Перекатывая на ладони тяжёлый перламутровый шарик, Гирин полюбопытствовал:

— А она у меня, случаем, не заработает?

Дийна засмеялась:

— Нет. Приёмник запускается четырехзначным цифровым кодом, а вы его не знаете.

— Из какого-то шарика — целый корабль или завод. Чудеса! — Александр передал протоформу девушке.

Пряча протоформу в подсумок на поясе, Дийна снисходительно улыбнулась:

— Вы, Саша, мыслящий человек — продукт развития крохотной оплодотворённой клетки. И это чудо достигнуто в ходе стихийной эволюции материи! Неужели корабль сложнее человека, а разум слабее стихийных сил? И потом, разве ваши телевизоры, самолёты и автомобили не чудеса для людей каменного века?

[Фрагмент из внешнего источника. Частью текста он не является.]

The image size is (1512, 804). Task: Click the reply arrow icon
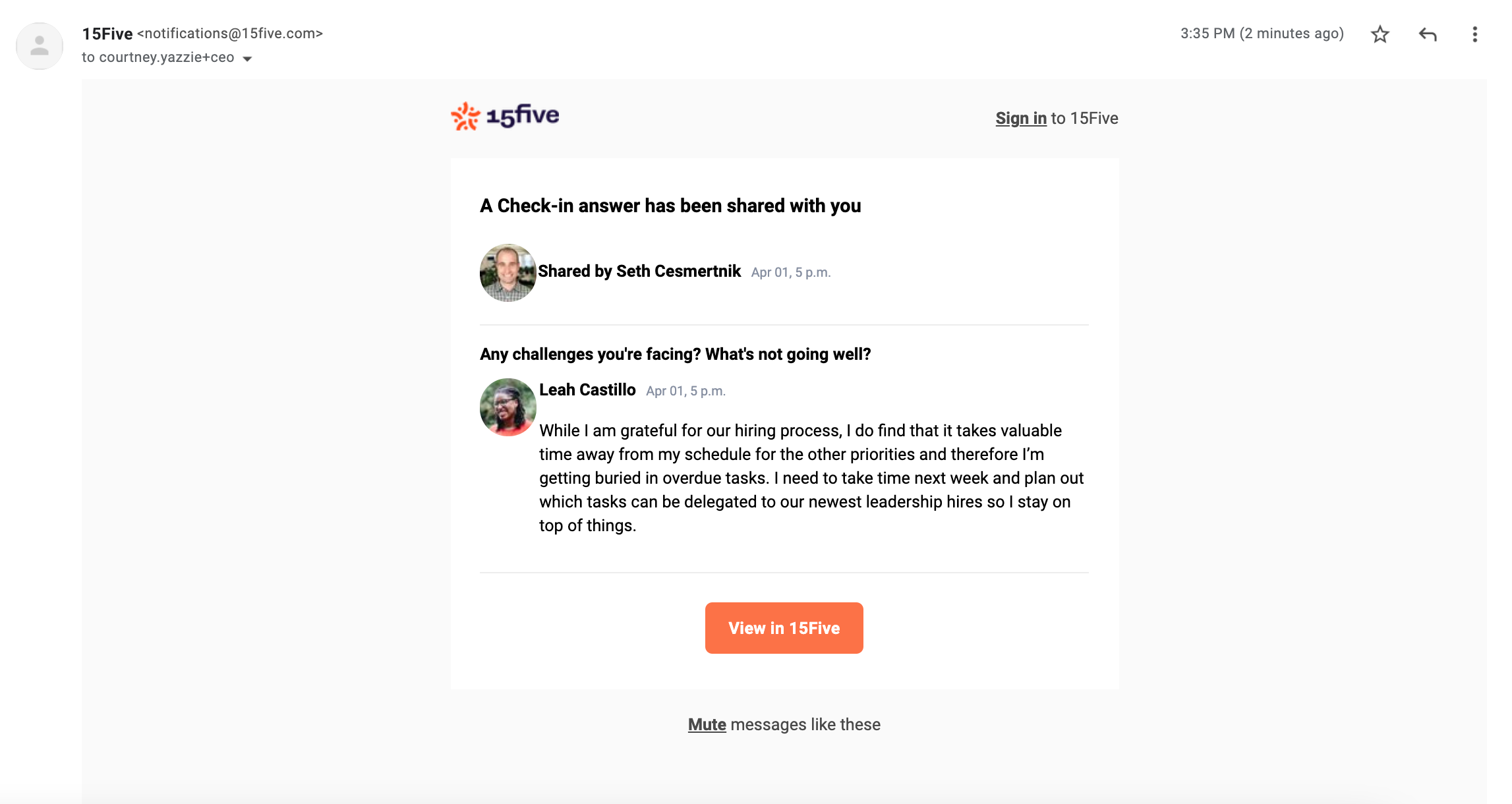[1428, 34]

— Уговорили. Но откуда берутся протоформы, с помощью которых можно творить чудеса-нечудеса?

— Ту, — Дийна кивнула головой через плечо, — из которой сейчас формируются ваши крылья, я собрала сама.

— Как собрала?

Девушка засмеялась и пошевелила в воздухе своими загорелыми пальцами:

— Руками. Сборка протоформ из подручных материалов предусмотрена программой испытаний. Ну а вообще-то протоформы и прототипы производятся централизованно несколькими мастерскими-автоматами, которые обслуживаются бригадами численностью по десятку человек.

— Мастерскими?

— По своим размерам — мастерскими, а по потенциальной мощности и разнообразию продукции — колоссальными комбинатами, которые сравнимы с земными промышленными районами.

Гирин не без труда осмысливал услышанное, картина технологии, которую рисовала Дийна, была совсем не похожа на сложившиеся у него представления о будущем.

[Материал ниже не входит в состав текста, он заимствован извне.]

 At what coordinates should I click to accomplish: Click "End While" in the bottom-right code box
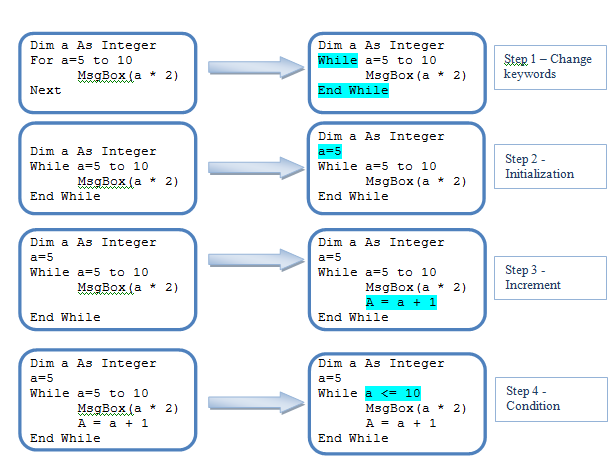pyautogui.click(x=352, y=438)
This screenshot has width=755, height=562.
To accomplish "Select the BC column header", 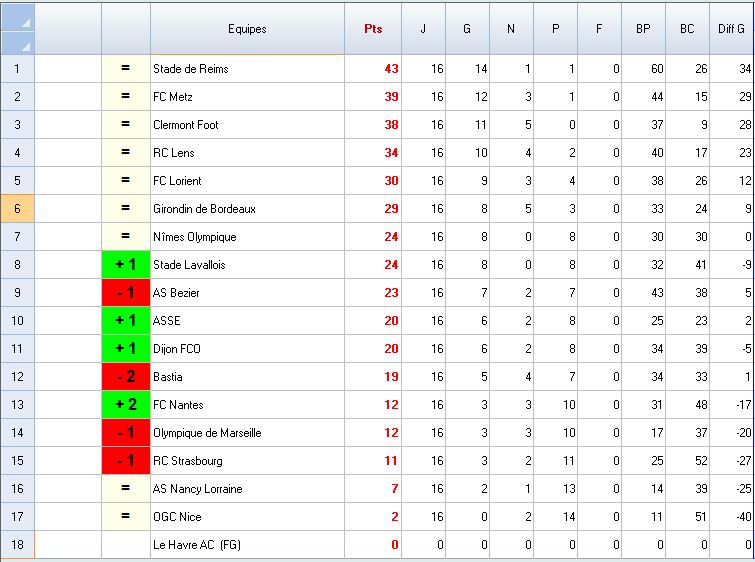I will [x=687, y=29].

— Переход на универсальную продукцию — протоформы, прототипы и сверхъёмкие аккумуляторы энергии — избавил нас от громоздких заводов, продолжала Дийна. — Сами собой рассосались раковые опухоли городов. Мы перешли к здоровой, нормальной жизни, к вторичному слиянию с природой.

— Раковые опухоли городов? — непонимающе переспросил Александр.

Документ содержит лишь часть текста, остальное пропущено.